Instructions to follow:
Without changing a thing, reproduce the entire listing and leave out its pictures.

Extracted entries:
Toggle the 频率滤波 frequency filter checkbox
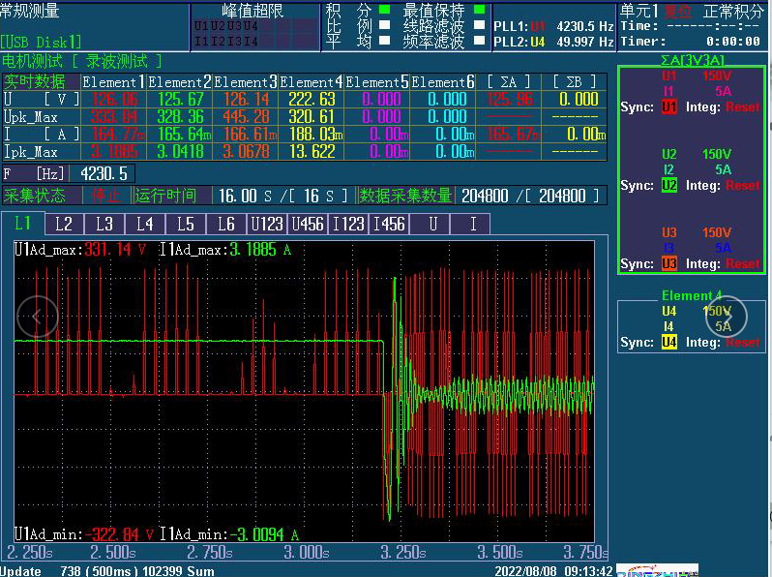This screenshot has width=772, height=577. click(x=480, y=42)
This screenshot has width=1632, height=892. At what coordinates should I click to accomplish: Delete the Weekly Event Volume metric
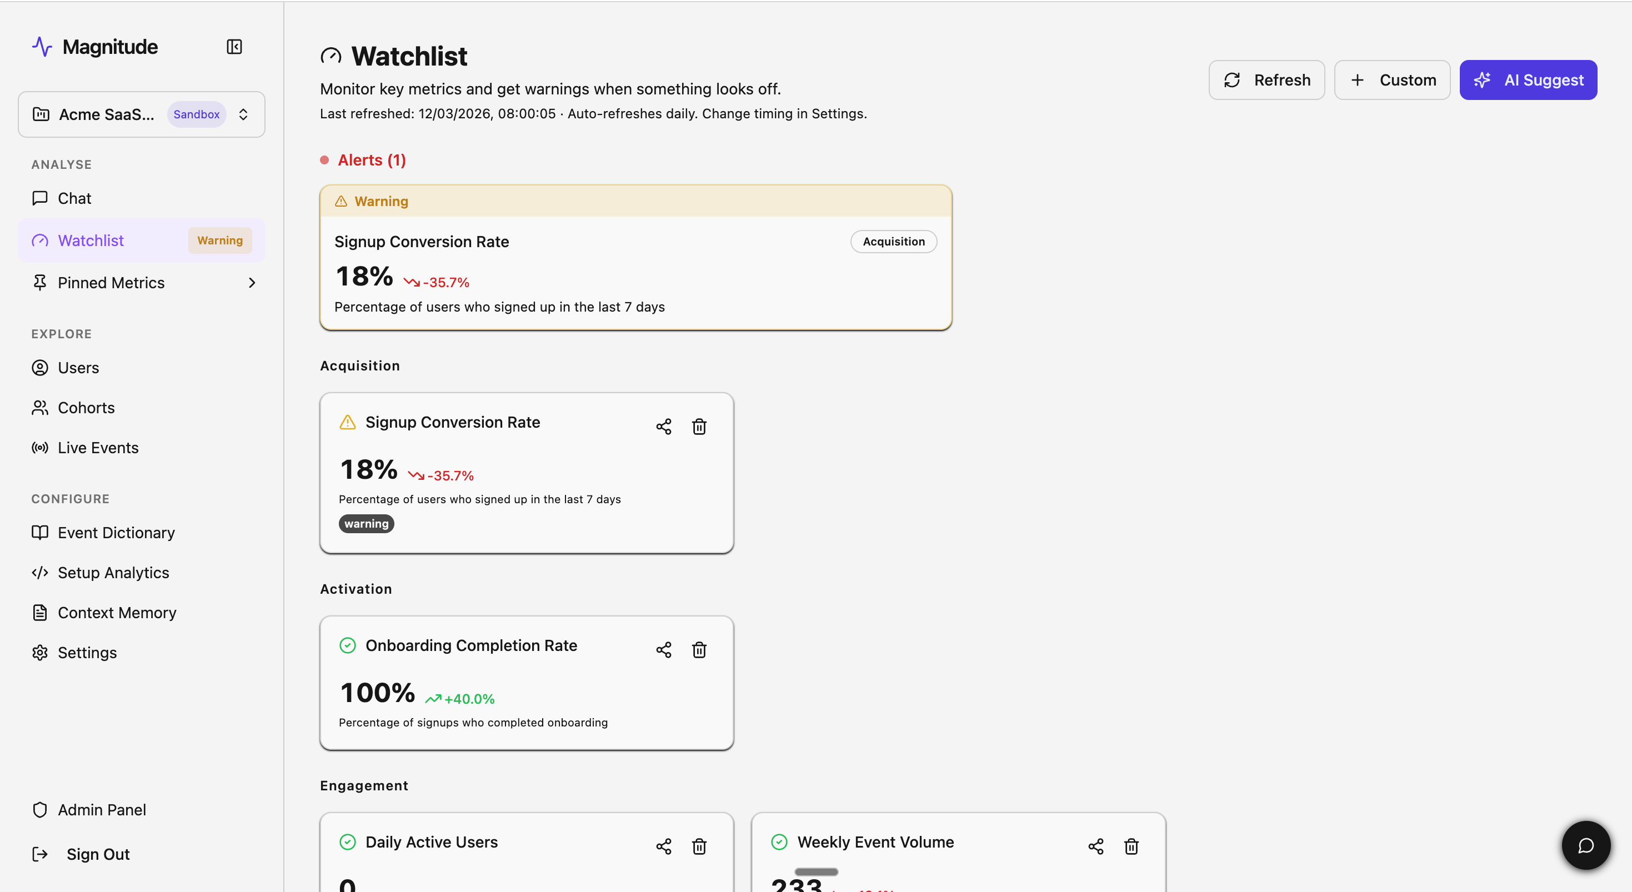(x=1131, y=846)
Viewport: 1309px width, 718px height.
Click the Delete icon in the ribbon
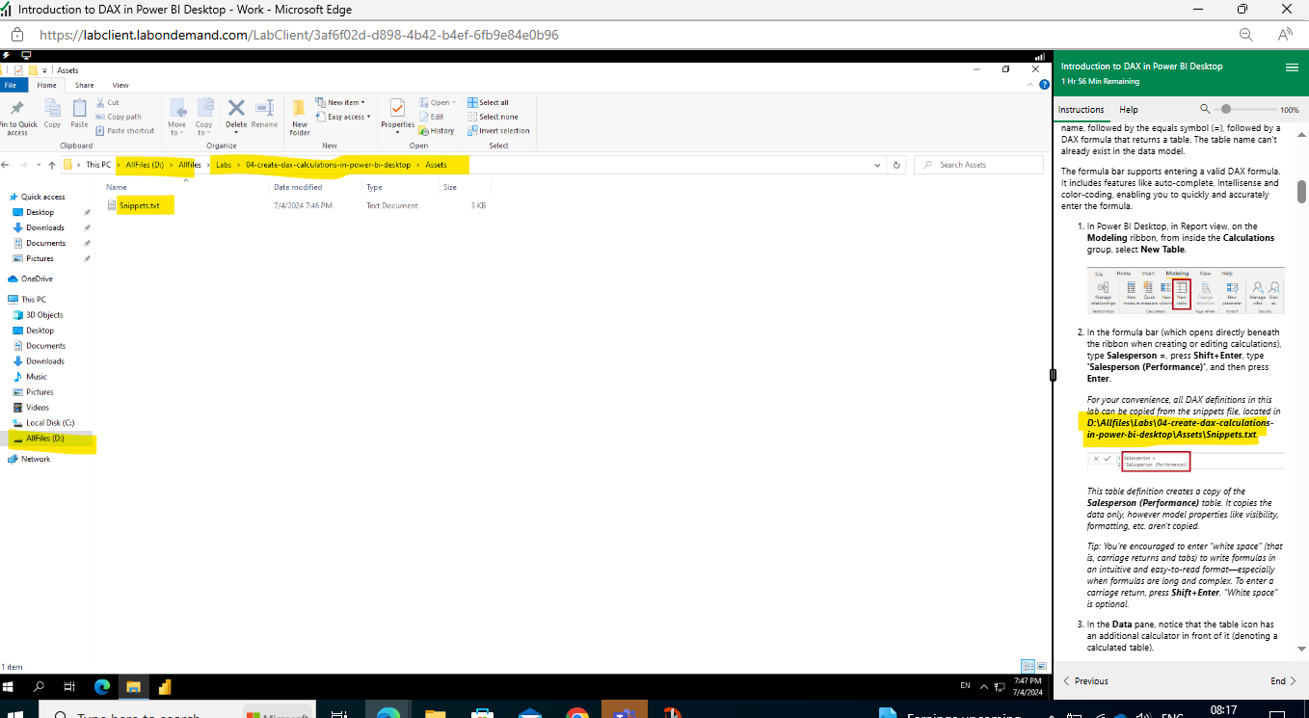click(x=235, y=109)
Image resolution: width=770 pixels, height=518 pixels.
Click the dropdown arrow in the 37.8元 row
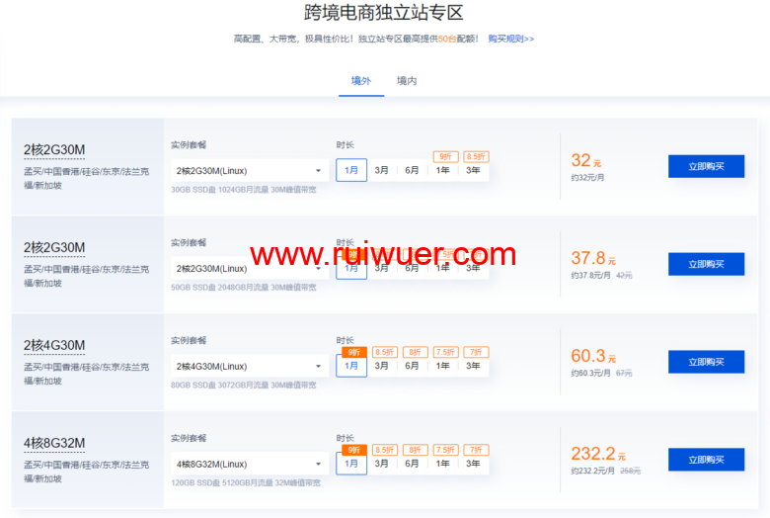click(319, 269)
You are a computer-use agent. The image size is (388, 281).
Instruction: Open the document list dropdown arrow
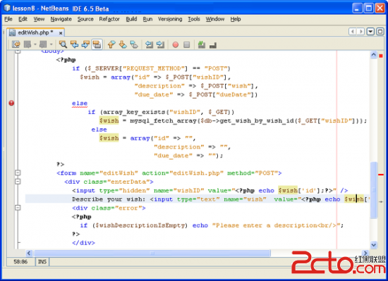370,32
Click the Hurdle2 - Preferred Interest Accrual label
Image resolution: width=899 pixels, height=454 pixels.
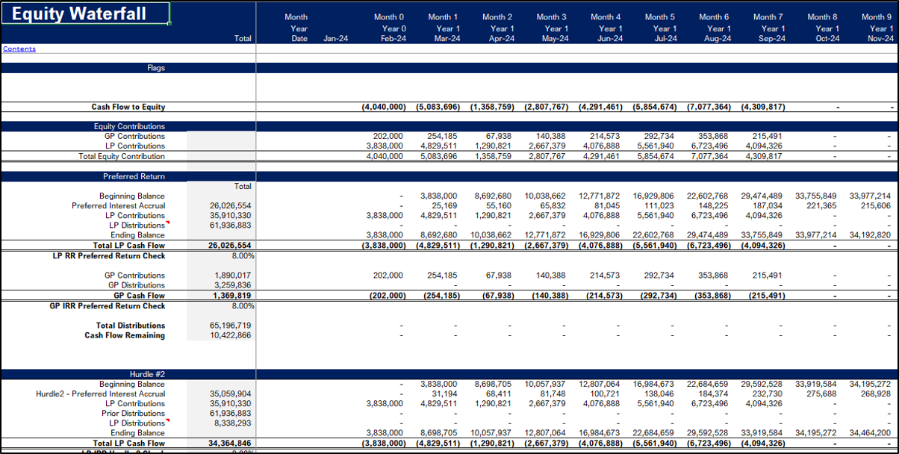click(100, 394)
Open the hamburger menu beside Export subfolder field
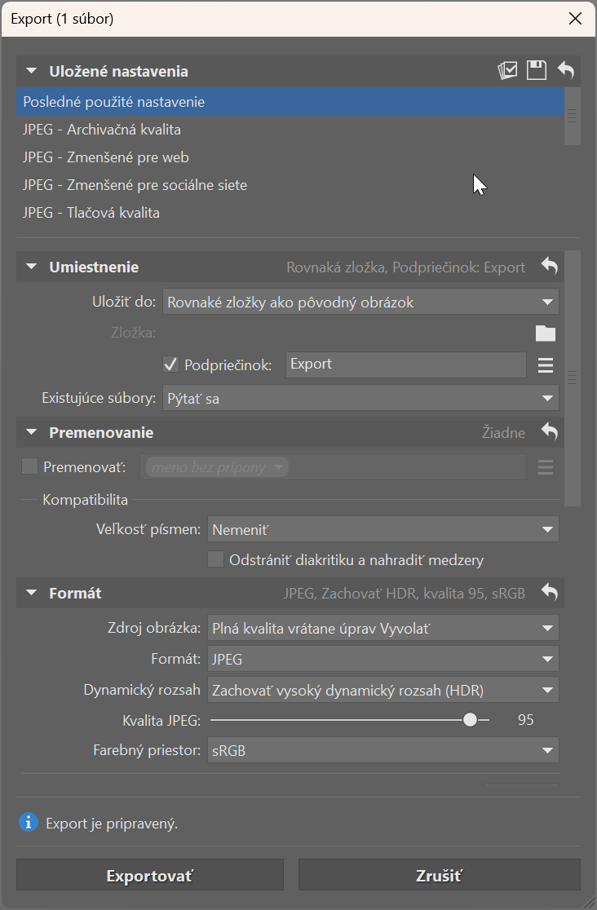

Solution for this problem:
Toggle the 频率滤波 frequency filter checkbox
This screenshot has width=772, height=577. click(x=480, y=42)
This screenshot has width=1632, height=892. At what coordinates should I click to accomplish: Delete the Weekly Event Volume metric
(x=1131, y=846)
Viewport: 1309px width, 718px height.
Click the Delete icon in the ribbon
click(x=235, y=109)
Image resolution: width=770 pixels, height=518 pixels.
Click the dropdown arrow in the 37.8元 row
click(319, 269)
You are a computer-use agent. The image size is (388, 281).
Instruction: Open the document list dropdown arrow
370,32
Click the Hurdle2 - Preferred Interest Accrual label
Image resolution: width=899 pixels, height=454 pixels.
click(100, 394)
Open the hamburger menu beside Export subfolder field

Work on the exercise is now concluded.